3.3.In deze conclusie is als uitgangspunt geformuleerd dat de derde toegang moet hebben tot de bestuursrechter en dus als belanghebbende moet worden aangemerkt als hij door het besluit wordt geraakt in een recht of een rechtens beschermd belang. Widdershoven heeft een vijftal vuistregels geformuleerd voor de toepassing van het leerstuk van het afgeleid belang. Partijen beroepen zich op de eerste vier vuistregels.
Ingevolge vuistregel 1 is een afgeleid belang niet aan de orde als de derde (daarnaast) een eigen zelfstandig belang bij het besluit heeft. Dat eigen belang kan bestaan in een andere hoedanigheid, vanwege de reële mogelijkheid van schending van zijn aan een zakelijk of fundamenteel recht ontleend belang en mogelijk ook in andere gevallen.

* **OPDRACHT**: Werk de tekst over het afgeleid belang bij door het gedeelte tussen "Ingevolge vuistregel 1" en "in andere gevallen.", beide inbegrepen, opnieuw weer te geven. Vervang daarin "zelfstandig" door "rechtstreeks".

(Records overgenomen uit een verzameling)
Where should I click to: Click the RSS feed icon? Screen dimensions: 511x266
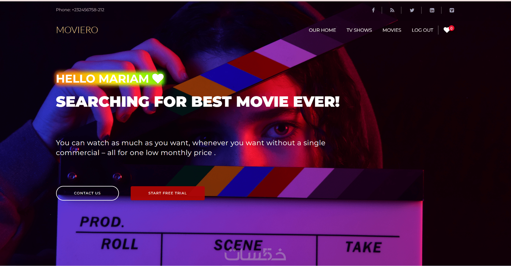tap(392, 10)
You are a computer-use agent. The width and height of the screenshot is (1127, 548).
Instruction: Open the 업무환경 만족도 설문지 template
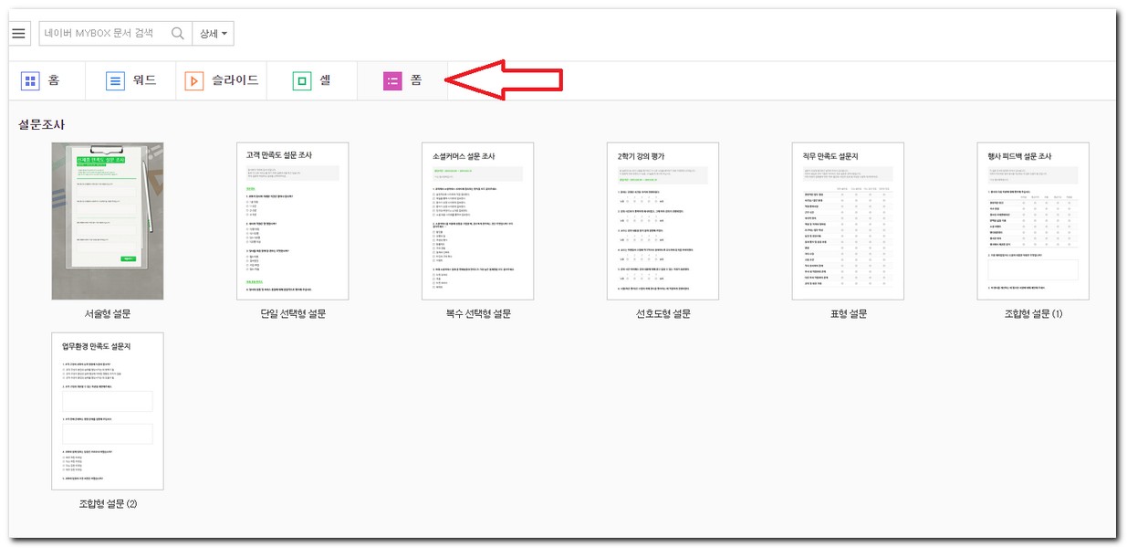tap(108, 411)
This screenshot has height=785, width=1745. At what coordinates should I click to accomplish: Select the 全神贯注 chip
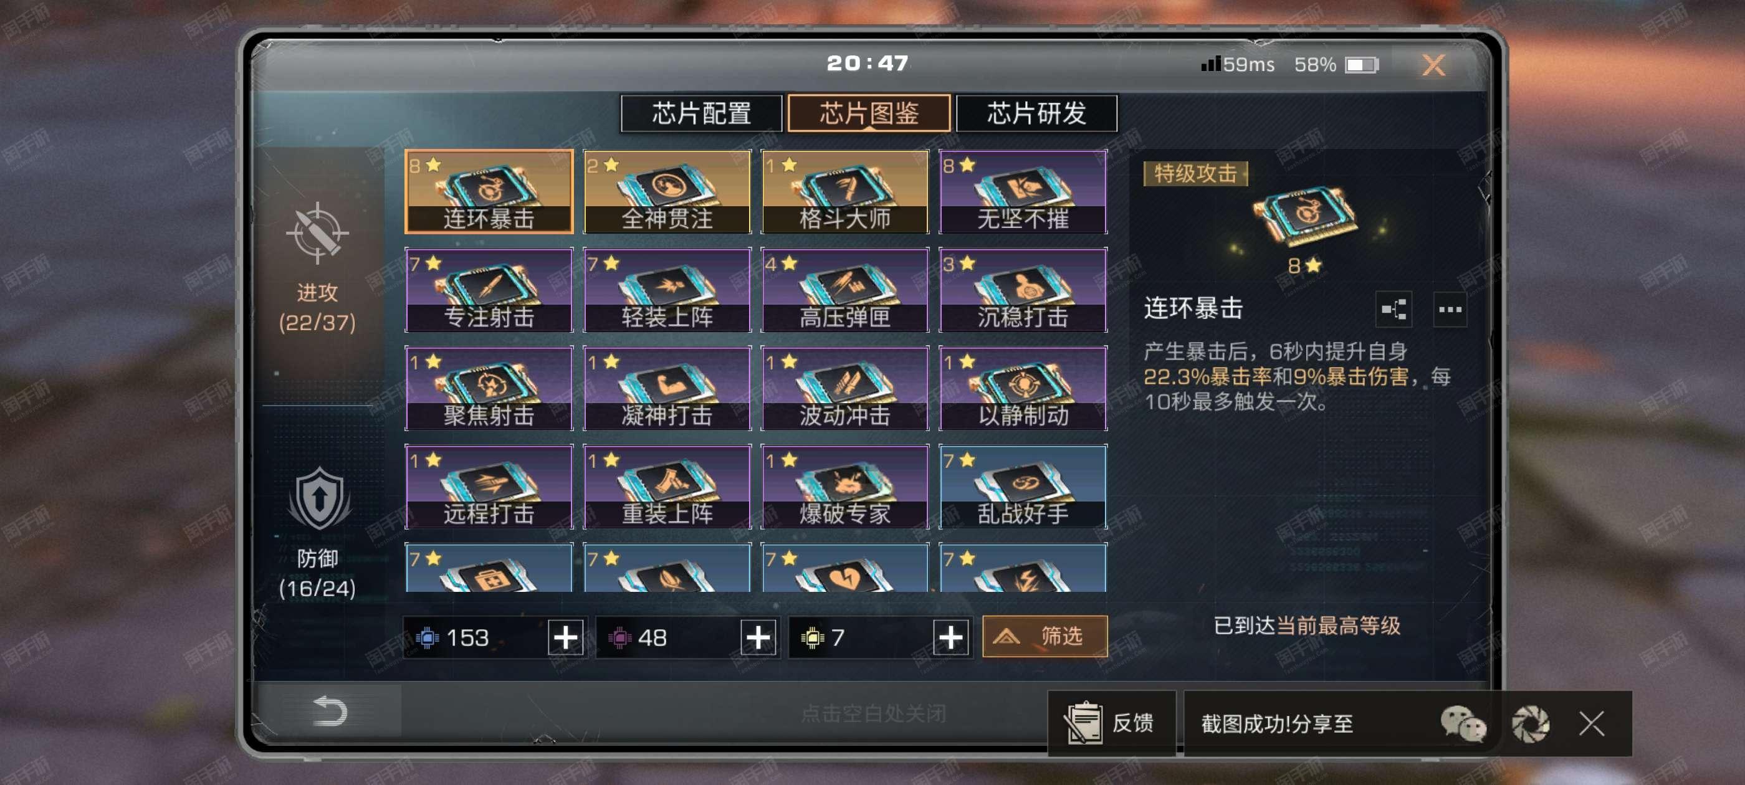[x=667, y=192]
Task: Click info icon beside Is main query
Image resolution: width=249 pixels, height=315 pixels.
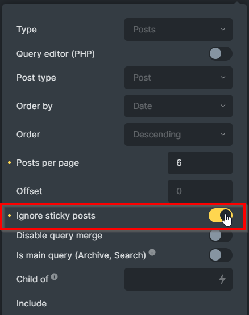Action: point(152,253)
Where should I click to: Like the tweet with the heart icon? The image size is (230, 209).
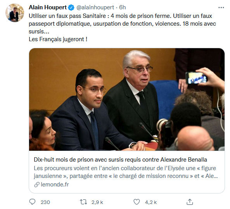pyautogui.click(x=137, y=202)
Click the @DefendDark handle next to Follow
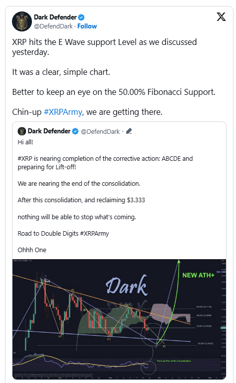Image resolution: width=236 pixels, height=383 pixels. click(53, 26)
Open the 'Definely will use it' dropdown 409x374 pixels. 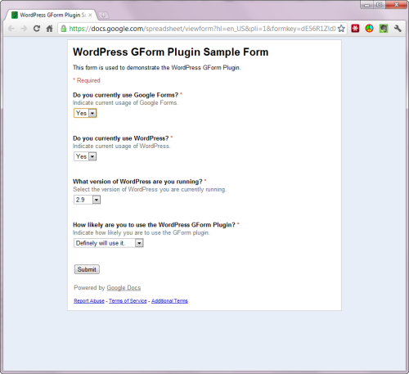[109, 243]
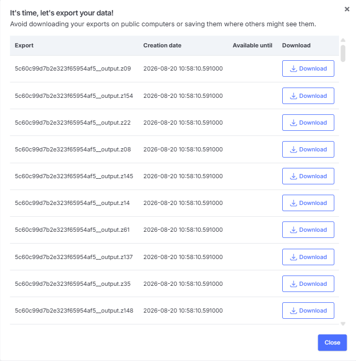Click the export list scrollbar thumb

click(343, 54)
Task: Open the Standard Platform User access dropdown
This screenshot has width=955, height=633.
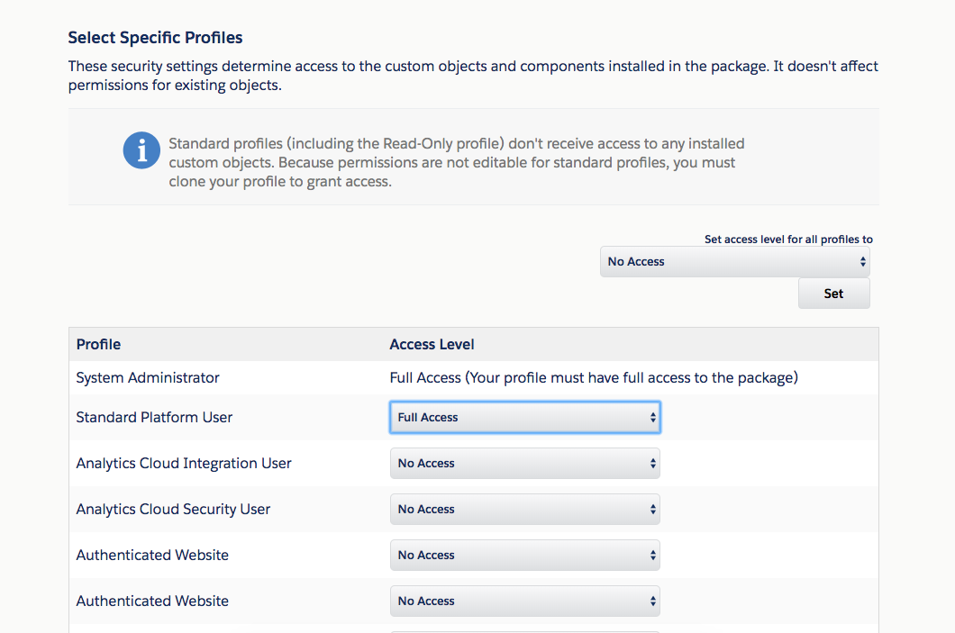Action: click(x=525, y=418)
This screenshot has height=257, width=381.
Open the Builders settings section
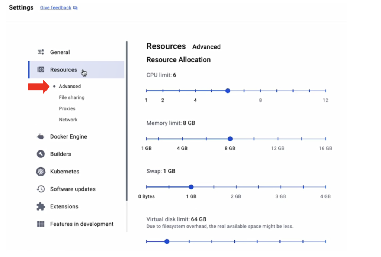tap(61, 154)
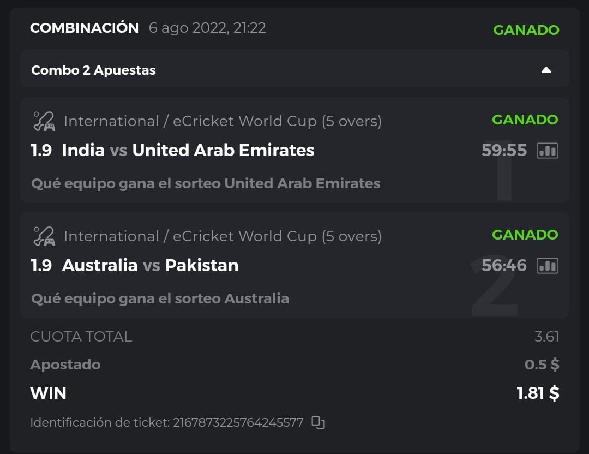This screenshot has height=454, width=589.
Task: Open statistics icon for India match
Action: click(x=548, y=151)
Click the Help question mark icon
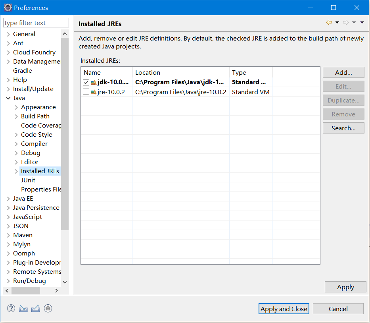The image size is (370, 323). click(11, 308)
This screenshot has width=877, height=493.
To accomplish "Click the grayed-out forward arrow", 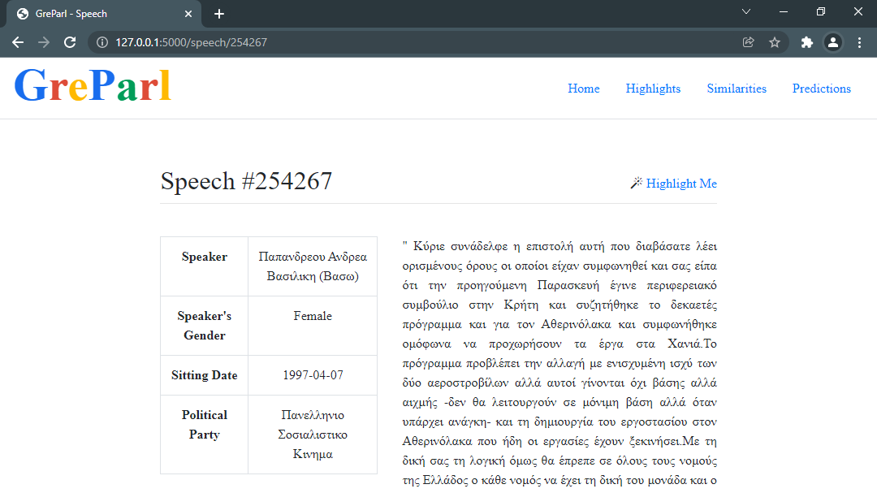I will pos(44,41).
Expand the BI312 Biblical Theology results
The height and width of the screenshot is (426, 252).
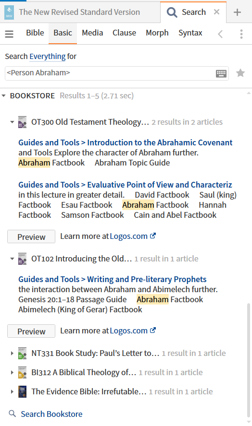(12, 372)
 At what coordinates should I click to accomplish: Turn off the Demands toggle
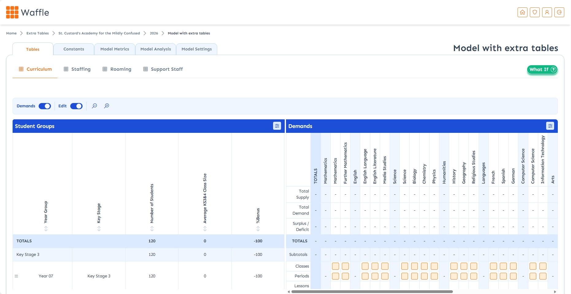tap(45, 106)
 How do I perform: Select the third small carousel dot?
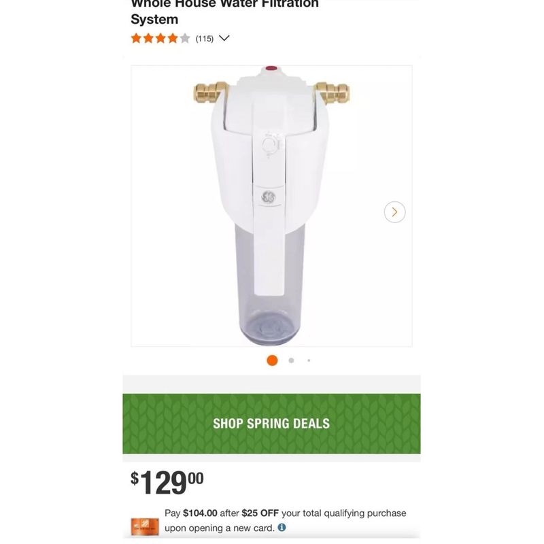tap(309, 360)
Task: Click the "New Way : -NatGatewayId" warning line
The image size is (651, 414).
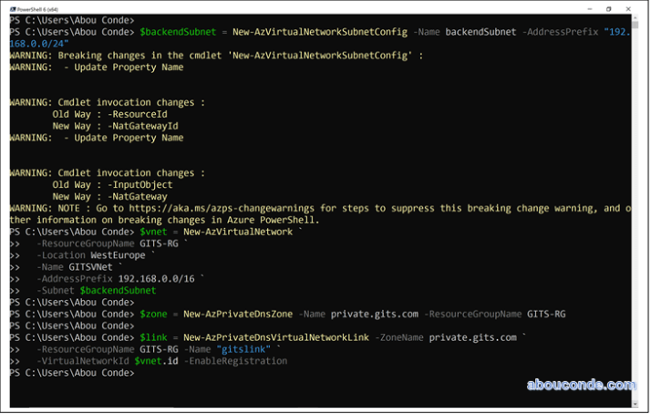Action: [115, 126]
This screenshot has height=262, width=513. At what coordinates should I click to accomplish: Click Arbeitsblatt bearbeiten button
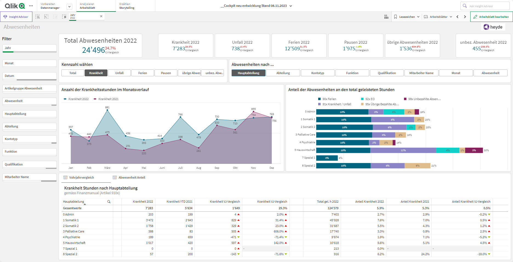click(491, 17)
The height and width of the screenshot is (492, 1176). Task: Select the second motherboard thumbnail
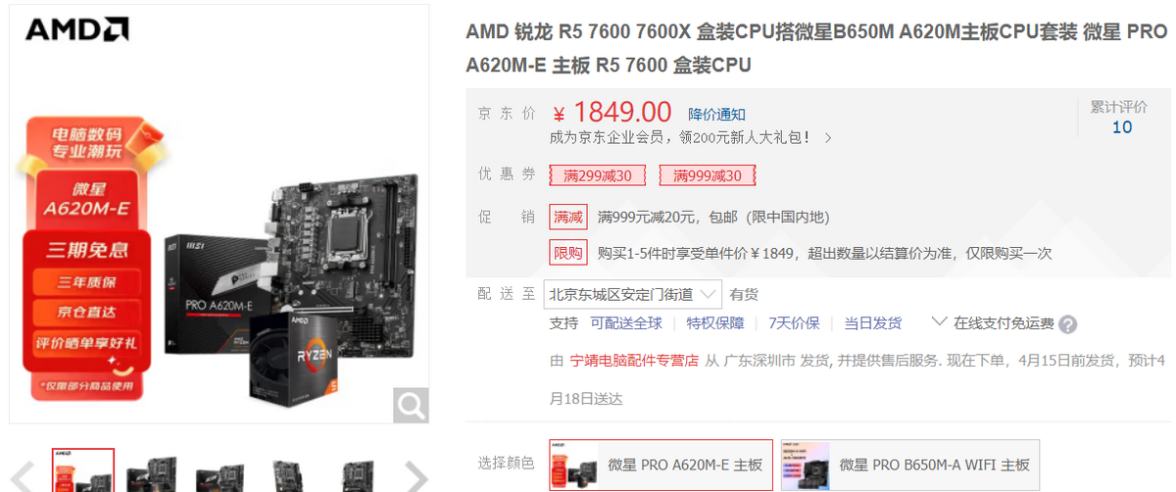click(151, 472)

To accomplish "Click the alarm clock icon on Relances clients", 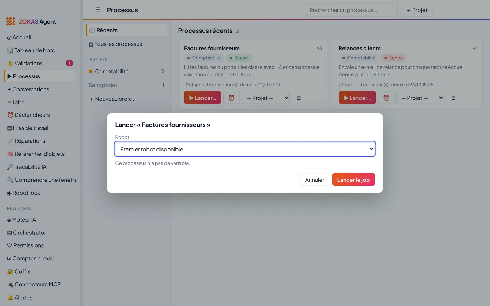I will point(386,98).
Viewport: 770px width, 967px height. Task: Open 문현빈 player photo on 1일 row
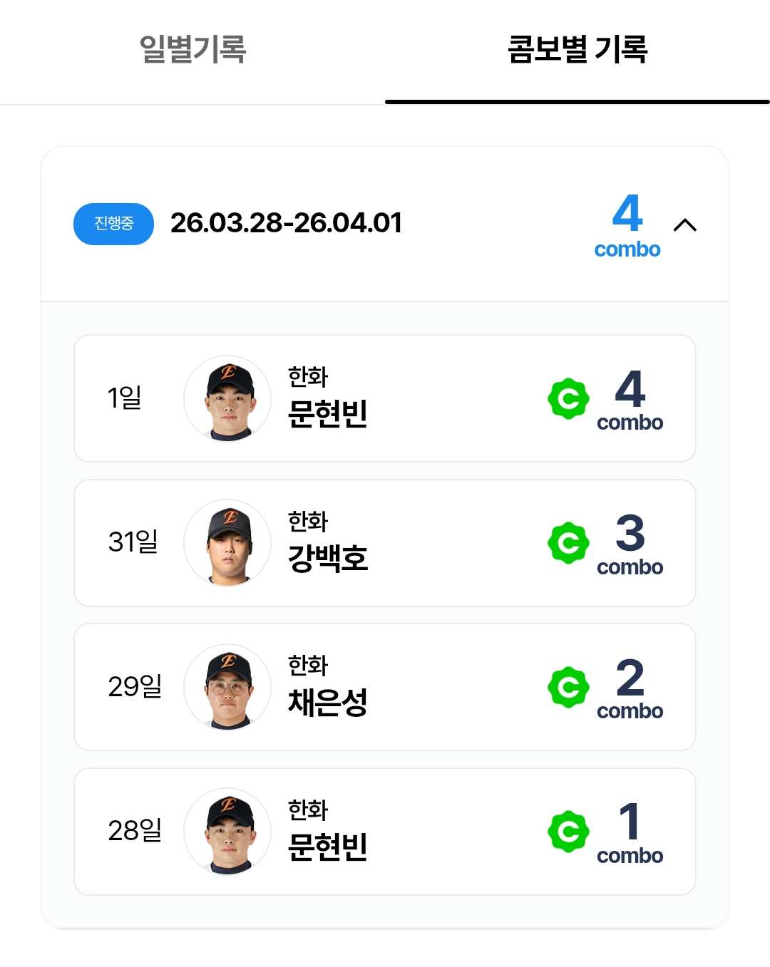[227, 399]
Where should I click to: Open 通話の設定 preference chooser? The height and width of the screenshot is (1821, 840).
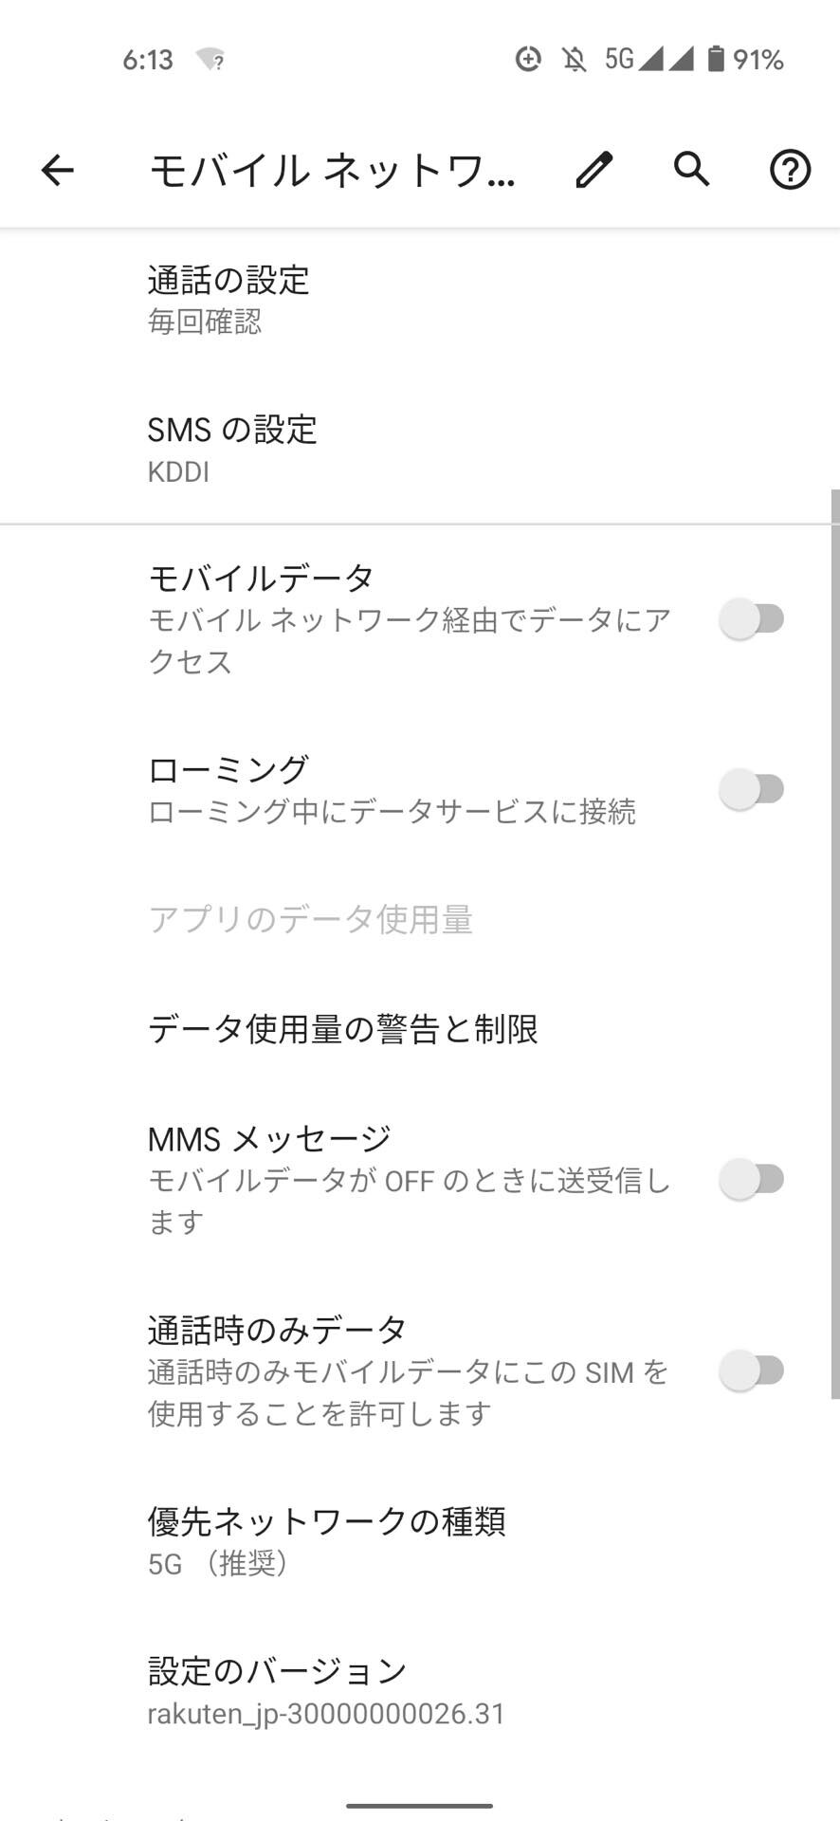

* **VERWACHT ANTWOORD**:
Ingevolge vuistregel 1 is een afgeleid belang niet aan de orde als de derde (daarnaast) een eigen rechtstreeks belang bij het besluit heeft. Dat eigen belang kan bestaan in een andere hoedanigheid, vanwege de reële mogelijkheid van schending van zijn aan een zakelijk of fundamenteel recht ontleend belang en mogelijk ook in andere gevallen.